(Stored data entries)
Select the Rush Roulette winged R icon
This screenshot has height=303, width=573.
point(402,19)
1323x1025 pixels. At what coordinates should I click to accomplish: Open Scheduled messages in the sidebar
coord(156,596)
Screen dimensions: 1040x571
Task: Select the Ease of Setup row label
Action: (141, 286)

#### Your assignment
Repeat every line of the data, exactly and in full.

#### Exercise response
Select the Rush Roulette winged R icon
This screenshot has height=303, width=573.
point(402,19)
1323x1025 pixels. At what coordinates should I click to accomplish: Open Scheduled messages in the sidebar
coord(156,596)
Screen dimensions: 1040x571
Task: Select the Ease of Setup row label
Action: (141, 286)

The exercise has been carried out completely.